Lipót Baumhorn designed many synagogues. The following is a detailed list:

| No. | Location | Name | Built | Destroyed | Remarks | Picture |
|---|---|---|---|---|---|---|
| 1st | Esztergom, Hungary | Esztergom Synagogue | 1888 | stand | It is used for cultural purposes. |  |
| 2nd | Rijeka, Croatia | Rijeka Synagogue | 1895 | 1944 | It was destroyed by Nazis. |  |
| 3rd | Zrenjanin, Serbia | Zrenjanin Synagogue | 1896 | 1941 | It was demolished by the German occupiers during World War II, only its organ escaped. |  |
| 4th | Timișoara, Romania | Fabric Synagogue | 1897–1899 | stand | It is in a dilapidated state, threatened with collapse. |  |
| 5th | Szolnok, Hungary | Szolnok Synagogue | 1898 | stand | Recently renovated. The Szolnok Gallery operates in the building. |  |
| 6th | Brașov, Romania | Brașov Synagogue | 1899–1901 | stand | Recently renovated. In use. |  |
| 7th | Szeged, Hungary | Szeged New Synagogue | 1900–1902 | stand | It is the second largest synagogue in Hungary and the fourth largest in the world. Recently renovated.

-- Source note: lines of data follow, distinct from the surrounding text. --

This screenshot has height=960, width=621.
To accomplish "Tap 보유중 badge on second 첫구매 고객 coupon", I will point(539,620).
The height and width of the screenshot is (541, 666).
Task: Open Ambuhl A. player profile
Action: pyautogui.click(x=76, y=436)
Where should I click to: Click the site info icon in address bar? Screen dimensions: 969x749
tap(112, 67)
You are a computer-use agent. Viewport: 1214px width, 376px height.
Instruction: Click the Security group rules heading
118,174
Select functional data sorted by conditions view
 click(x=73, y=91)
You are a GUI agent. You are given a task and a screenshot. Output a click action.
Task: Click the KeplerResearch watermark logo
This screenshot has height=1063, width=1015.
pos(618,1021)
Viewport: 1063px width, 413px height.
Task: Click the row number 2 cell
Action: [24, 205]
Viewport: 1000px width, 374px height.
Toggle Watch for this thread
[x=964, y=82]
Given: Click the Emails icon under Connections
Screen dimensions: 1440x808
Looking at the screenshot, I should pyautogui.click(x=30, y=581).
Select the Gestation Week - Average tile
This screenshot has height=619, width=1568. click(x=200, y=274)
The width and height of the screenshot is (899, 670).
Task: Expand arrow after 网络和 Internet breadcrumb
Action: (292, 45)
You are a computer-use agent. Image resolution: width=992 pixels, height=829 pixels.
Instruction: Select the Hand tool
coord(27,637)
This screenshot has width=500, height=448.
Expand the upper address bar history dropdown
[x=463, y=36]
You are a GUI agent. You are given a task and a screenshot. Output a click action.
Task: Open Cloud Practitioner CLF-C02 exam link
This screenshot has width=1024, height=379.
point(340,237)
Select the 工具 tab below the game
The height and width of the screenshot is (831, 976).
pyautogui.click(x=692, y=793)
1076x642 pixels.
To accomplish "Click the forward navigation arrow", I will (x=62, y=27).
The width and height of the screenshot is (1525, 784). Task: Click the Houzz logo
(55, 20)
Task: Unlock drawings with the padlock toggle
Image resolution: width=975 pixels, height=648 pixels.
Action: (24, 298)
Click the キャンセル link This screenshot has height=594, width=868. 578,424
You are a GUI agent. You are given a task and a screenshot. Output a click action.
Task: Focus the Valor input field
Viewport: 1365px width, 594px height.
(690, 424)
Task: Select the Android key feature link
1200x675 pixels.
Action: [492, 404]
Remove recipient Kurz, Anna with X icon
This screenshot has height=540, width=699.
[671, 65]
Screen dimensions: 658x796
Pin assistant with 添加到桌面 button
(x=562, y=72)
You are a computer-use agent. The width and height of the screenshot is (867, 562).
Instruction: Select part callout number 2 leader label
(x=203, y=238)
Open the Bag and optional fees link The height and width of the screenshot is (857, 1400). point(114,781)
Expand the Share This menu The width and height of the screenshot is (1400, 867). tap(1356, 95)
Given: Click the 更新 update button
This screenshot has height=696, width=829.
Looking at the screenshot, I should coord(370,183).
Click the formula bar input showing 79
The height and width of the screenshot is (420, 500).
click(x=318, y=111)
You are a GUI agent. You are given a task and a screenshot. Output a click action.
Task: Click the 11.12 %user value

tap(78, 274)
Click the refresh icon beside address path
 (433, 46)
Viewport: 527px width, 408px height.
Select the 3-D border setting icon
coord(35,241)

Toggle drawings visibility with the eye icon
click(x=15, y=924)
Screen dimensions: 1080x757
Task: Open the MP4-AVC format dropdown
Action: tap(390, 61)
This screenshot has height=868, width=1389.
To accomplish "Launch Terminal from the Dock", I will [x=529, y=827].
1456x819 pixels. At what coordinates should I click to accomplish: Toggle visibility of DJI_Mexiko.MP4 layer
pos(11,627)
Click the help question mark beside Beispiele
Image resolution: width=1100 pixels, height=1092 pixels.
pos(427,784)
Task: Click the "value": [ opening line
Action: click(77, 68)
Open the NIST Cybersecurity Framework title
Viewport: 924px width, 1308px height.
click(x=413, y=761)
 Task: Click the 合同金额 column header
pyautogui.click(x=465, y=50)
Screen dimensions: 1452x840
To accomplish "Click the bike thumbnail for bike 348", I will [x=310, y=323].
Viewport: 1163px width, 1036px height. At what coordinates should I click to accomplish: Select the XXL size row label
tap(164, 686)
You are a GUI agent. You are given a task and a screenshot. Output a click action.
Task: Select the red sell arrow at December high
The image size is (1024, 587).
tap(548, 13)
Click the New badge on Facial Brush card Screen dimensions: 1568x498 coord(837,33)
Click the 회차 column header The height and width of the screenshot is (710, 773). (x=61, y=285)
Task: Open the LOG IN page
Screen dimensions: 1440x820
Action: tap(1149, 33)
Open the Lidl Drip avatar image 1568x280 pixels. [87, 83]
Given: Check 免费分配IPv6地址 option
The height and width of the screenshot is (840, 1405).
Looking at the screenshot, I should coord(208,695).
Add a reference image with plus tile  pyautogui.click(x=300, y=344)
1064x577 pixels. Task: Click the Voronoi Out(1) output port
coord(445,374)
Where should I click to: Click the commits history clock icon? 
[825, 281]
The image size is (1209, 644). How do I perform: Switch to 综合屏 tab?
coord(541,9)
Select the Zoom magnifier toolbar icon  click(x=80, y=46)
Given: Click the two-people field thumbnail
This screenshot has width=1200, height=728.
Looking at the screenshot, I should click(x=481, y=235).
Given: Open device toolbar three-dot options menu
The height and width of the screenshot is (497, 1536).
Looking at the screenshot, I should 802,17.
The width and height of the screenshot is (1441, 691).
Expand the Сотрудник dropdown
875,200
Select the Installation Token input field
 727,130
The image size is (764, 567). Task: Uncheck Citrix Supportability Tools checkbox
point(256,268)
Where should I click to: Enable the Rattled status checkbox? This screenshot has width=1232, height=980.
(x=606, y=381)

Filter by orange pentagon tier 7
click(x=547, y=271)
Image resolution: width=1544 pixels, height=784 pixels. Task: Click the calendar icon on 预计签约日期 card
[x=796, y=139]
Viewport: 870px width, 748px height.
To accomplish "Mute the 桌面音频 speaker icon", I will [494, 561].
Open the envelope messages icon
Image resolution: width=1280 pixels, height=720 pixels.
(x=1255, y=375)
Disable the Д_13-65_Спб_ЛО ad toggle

In use. |  |
| 8th | Cegléd, Hungary | Cegléd Synagogue | 1902 | stand | It functions as a sports hall. |  |
| 9th | Novi Sad, Serbia | Novi Sad Synagogue | 1905–1909 | stand | It is used for many cultural concerts and events. |  |
| 10th | Satu Mare, Romania | Satmar Synagogue | 1906–1909 | after 1945 | It was demolished at an unknown time after World War II. |  |
| 11th | Murska Sobota, Slovenia | Murska Sobota Synagogue | 1908 | 1954 | It was demolished in 1954. |  |
| 12th | Budapest, Hungary | Arena Synagogue | 1908–1909 | stand | The building is now used by the Budapest Honved Fencing Hall |  |
| 13th | Nitra, Slovakia | Nitra Synagogue | 1908–1911 | stand | Renovated from 2003, it is also available to the public as a museum of Jewish culture and a venue for various cultural events. |  |
| 14th | Eger, Hungary | Eger Synagogue | 1911–1913 | 1967 | It was blown up, citing its exaggerated and degrading size of the settlement. |  |
| 15th | Makó, Hungary | Makó Neological Synagogue | 1914 | 1965 | After the destruction of Makó Jewry in World War II, the synagogue lost its former role. In the 1950s and 1960s, several ideas were born for recycling, but they were eventually dismantled. |  |
| 16th | Nyíregyháza, Hungary | Nyíregyháza New Synagogue | 1918–1923 | stand | In use. |  |
| 17th | Budapest, Hungary | Páva Street Synagogue | 1923–1924 | stand | Recently renovated. In use. |  |
| 18th | Lučenec, Slovakia | Lučenec Synagogue | 1924–1925 | stand | Recently renovated. It is used for cultural purposes. |  |
| 19th | Gyöngyös, Hungary | Gyöngyös Synagogue | 1929–1930 | stand | Recently renovated. It is used for cultural purposes. |  |

== Expansions ==

- Draft of the Lipótváros Synagogue (1899)
- Expansion of the Pécs Synagogue (1905)
- Reconstruction of the Kaposvár Synagogue (1905–1906)
- Reconstruction of the Synagogue of Liptovský Mikuláš (1906)
- Reconstruction and minor transformation of the Szeged Old Synagogue (1906)
- Expansion of the Újpest Synagogue (1909)
- Redesigning the damaged dome of Kecskemét synagogue with his finger (1910)
- Transformation of Kass Vígadó into a hotel (Szeged, Dózsa u. 1. – Stefánia 8. – Arany János u. 2–4. 1916)
- Extension of the Csáky Street Synagogue (1925–1927)
- Reconstruction of the Nagykanizsa Synagogue (1928)
- Plans for the New Synagogue of Žilina (1920s). He did not win the tender.